Pero ¿cómo no caer en la tentación de utilizar la más rápida y eficaz de las estrategias (pan y circo para el pueblo) esa que han utilizado todos los políticos de todas las épocas? La democracia española es como otras democracias que se estilan, flor de verano. Pese a los gestos y las palabras engominadas de sus políticos que hablan sin que se les quiebre la voz de las firmes instituciones que representan, la política del chivo expiatorio es más ‘prudente’ que una política de honesta valentía ante la crisis.

Vuelven (aunque es posible que nunca se hayan ido) las iniquidades, las persecuciones indecentes, la detención del débil, la criminalización del indefenso. Política de cobardes, que prefieren encararse con aquellos que no tienen nada, a hacer frente a los responsables del hambre y la miseria que les depara a los muchos.

Esta es la hora de los pueblos: cuando se prueba su ángel y su arcángel. Treinta años de democracia y derechos humanos no es nada.

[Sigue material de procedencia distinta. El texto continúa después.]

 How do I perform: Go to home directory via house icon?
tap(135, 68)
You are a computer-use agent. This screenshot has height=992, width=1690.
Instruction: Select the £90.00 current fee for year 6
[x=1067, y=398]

Cuando aprieta el tiempo, y lo que se necesita es paciencia, solidaridad y decencia, el gobierno español elige lo más perverso. Como en otras cuestiones oscuras que manda a esconder bajo la alfombra, sin que le tiemble su pulso socialista, hace de nosotros, los venidos de lejos, aquellos que somos como las cosas que no tienen voz, trastos que deja en la puerta de casa para que se las lleve el viento.

La crisis ha sido como la apertura de la caja de Pandora: todas las “asquerosidades” han dado la cara. No se salva nadie: jueces, legisladores, funcionarios del gobierno, militares, policías, partidos políticos, medios de comunicación, empresarios, constructores y educadores. No hay muchos que puedan regodearse de tener las ‘manos limpias’ en lo que respecta a esta crisis que todo se lleva por delante. Basta echar una mirada a las noticias del día para comprender que hay una podredumbre que se extiende de cabo a rabo.

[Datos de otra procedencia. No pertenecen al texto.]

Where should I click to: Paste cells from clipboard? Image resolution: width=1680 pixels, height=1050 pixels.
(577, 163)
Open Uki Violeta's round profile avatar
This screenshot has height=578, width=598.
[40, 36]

La alternativa, para España y para Europa en general, no es salir del aprieto como los ejecutivos en boga, echando el resto en sus cuentas privadas mientras despiden personal. A España y a Europa solo puede salvarlas el Bien, sus propios bienes, sus ideales y promesas aun incumplidas: derechos humanos y solidaridad. El resto, como quien dice, es flor de verano.

Nuestra situación es difícil, pero más difícil es la situación de España, que en menos que canta un gallo, ha renunciado a los valores que decía perseguir con tanta gallardía.

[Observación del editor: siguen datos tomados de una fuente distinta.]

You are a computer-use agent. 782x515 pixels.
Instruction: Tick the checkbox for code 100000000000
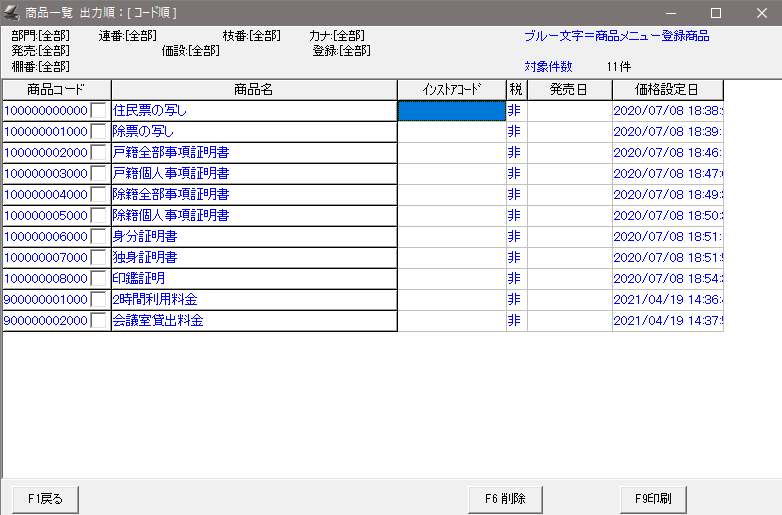(x=99, y=110)
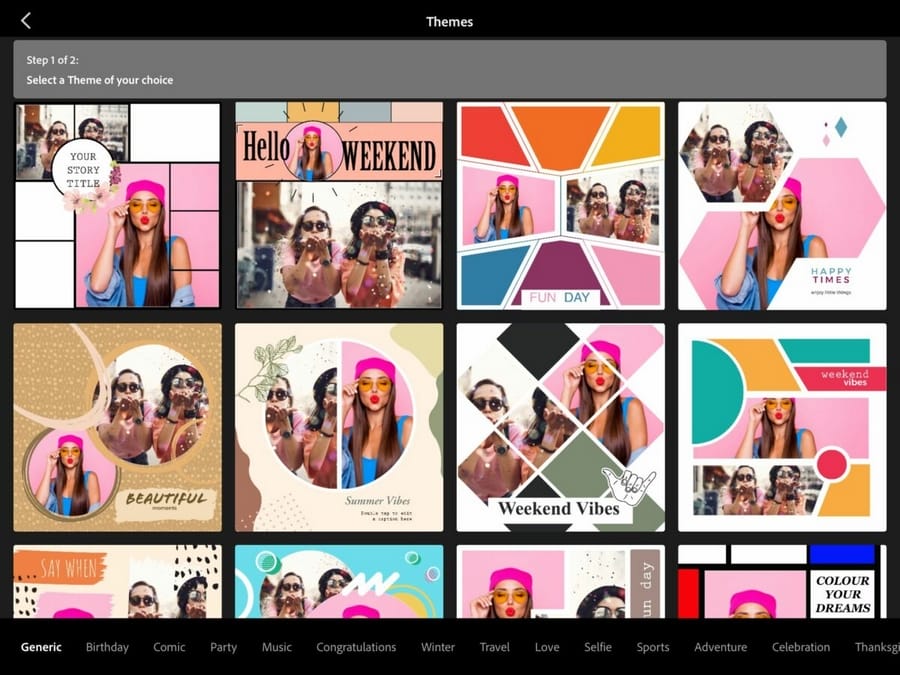Tap the back arrow icon

[x=26, y=21]
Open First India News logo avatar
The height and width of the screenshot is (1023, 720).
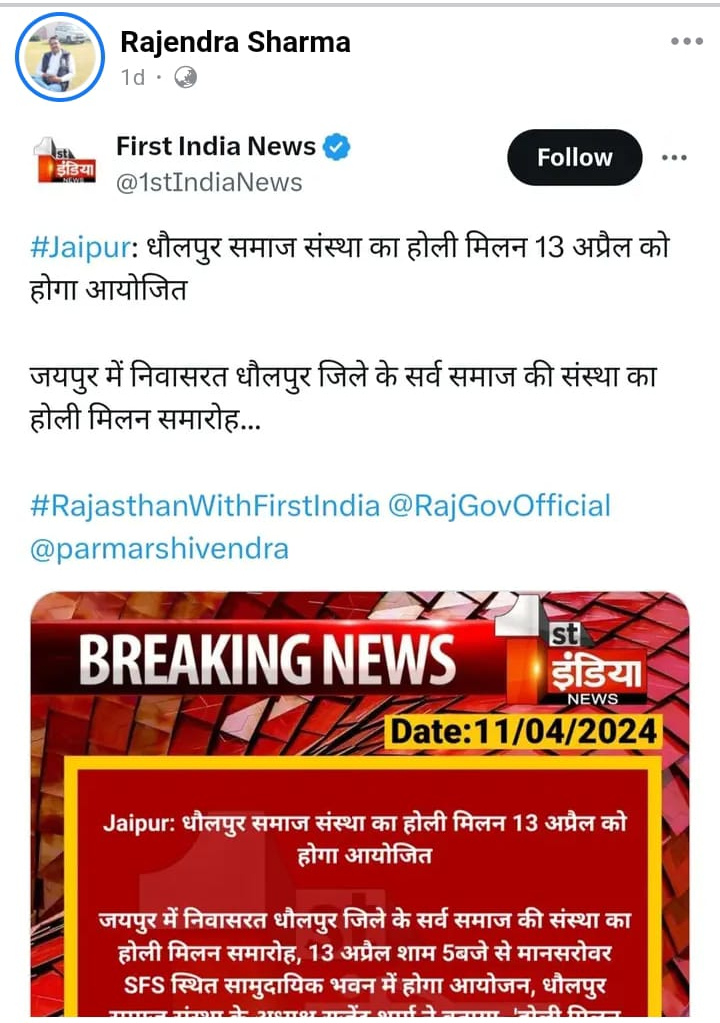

El anteproyecto de la llamada “ley de extranjería” favorece condiciones que promueven el afloramiento de actitudes xenófobas en la sociedad. Extiende el período máximo de internamiento administrativo de los ‘sin papeles’, limitando el derecho fundamental de la libertad y vulnerando el artículo 13 de la Declaración Universal de los Derechos Humanos. Penaliza y prohibe las actividades solidarias de entidades y particulares a los inmigrantes ‘sin papeles’. Restringe el derecho a la reagrupación familiar. E ignora toda legislación nacional e internacional en lo que concierne a los derechos diferenciales del menor.